Tüküren sinemanın gişe başarısı
Karikatürize bir canlandırma olan Recep İvedik ile rekorlar kıran seri sonrası aslına bakarsanız Gökbakar riske girdi. Daha 'sıradan' karakterlerin oluşturduğu yeni filminde kadın-erkek ilişkisini ele alan, daha doğrusu, zamane gençlerin karşı cinsle münasebetine her açıdan bakan film, Recep İvedik karakteri kadar ilgi çekmeyebilirdi.
Açıkçası benim düşüncem de bu yöndeydi.
Lakin ilk hafta sonrası manzara hiç de öyle olmadı.
Celal ile Ceren'in ilk hafta gişesi 1 milyon 142 bin 796 olarak gerçekleşti.
Bu veri, Cem Yılmaz'ın sahne gösterilerinden beyaz perdeye çıkardığı ve CM101MMXI Fundamentals'ın ilk hafta gişesinden 80 bin kadar daha iyi.
Bu da gösteriyor ki, Şahan Gökbakar'ın sadece Recep İvedik'ten kaynaklanmayan bir kazancı söz konusu.

Bir işaretleme veri kümesinden kayıtlar:
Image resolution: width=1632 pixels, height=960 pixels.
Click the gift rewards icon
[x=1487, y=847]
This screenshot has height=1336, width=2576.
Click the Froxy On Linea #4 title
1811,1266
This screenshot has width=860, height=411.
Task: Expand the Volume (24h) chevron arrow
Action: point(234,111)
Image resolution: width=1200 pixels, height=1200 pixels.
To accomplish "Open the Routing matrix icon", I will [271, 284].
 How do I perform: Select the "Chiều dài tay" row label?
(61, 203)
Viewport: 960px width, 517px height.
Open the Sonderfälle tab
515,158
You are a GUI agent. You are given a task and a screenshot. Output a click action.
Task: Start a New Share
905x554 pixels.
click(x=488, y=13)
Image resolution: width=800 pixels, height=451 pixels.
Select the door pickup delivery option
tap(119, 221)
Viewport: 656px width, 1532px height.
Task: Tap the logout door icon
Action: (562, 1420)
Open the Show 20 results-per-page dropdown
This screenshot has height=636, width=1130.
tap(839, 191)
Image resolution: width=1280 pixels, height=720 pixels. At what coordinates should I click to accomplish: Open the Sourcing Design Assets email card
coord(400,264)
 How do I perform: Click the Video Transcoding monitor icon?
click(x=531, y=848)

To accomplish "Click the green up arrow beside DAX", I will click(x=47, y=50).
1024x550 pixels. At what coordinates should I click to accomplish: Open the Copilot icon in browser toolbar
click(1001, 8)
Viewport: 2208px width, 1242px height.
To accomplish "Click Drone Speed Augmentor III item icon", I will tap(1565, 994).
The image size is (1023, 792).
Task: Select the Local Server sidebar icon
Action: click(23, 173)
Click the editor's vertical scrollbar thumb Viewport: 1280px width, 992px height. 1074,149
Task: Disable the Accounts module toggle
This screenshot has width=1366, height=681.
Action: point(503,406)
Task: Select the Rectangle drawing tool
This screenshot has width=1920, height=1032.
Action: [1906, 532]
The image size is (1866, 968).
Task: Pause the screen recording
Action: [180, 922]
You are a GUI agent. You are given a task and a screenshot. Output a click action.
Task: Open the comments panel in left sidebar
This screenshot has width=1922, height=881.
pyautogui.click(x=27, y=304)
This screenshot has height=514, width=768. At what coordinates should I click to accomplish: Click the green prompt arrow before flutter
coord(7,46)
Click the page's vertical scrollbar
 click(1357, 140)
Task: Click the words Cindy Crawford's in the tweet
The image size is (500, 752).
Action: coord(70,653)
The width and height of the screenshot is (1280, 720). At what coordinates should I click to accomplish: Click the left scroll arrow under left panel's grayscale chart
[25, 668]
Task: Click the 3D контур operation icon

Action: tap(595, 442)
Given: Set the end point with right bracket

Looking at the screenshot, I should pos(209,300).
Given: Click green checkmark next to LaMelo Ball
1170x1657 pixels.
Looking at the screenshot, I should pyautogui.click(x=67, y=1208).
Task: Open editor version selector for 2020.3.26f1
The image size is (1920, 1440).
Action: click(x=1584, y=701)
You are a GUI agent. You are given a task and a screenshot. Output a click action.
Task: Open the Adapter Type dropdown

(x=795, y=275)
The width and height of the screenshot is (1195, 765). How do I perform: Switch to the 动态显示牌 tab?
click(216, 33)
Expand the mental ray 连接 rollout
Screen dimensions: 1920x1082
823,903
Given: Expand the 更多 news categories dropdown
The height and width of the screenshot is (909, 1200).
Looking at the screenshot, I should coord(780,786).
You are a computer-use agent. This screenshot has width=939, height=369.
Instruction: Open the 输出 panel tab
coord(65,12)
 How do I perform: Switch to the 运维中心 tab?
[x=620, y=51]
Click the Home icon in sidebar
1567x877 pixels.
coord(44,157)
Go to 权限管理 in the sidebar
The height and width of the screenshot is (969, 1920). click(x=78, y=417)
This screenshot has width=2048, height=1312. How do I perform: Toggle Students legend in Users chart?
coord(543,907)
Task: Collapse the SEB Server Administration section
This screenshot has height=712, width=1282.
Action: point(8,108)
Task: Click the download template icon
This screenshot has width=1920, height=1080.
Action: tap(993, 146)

Görevleriniz =>
**1)** Gişe başarısı üzerine yazıya göre Celal ile Ceren'in ilk hafta gişesi kaç olarak gerçekleşti?
**2)** Gişe başarısı üzerine yazıda "Lakin ilk hafta" sözleriyle açılıp "kadar daha iyi." ile kapanan bölümü, "manzara" yerine "tablo" koyarak düzenleyin ve yeniden yazın.

Görevlere yanıtlar =>
**1)** 1 milyon 142 bin 796

**2)**
Lakin ilk hafta sonrası tablo hiç de öyle olmadı.
Celal ile Ceren'in ilk hafta gişesi 1 milyon 142 bin 796 olarak gerçekleşti.
Bu veri, Cem Yılmaz'ın sahne gösterilerinden beyaz perdeye çıkardığı ve CM101MMXI Fundamentals'ın ilk hafta gişesinden 80 bin kadar daha iyi.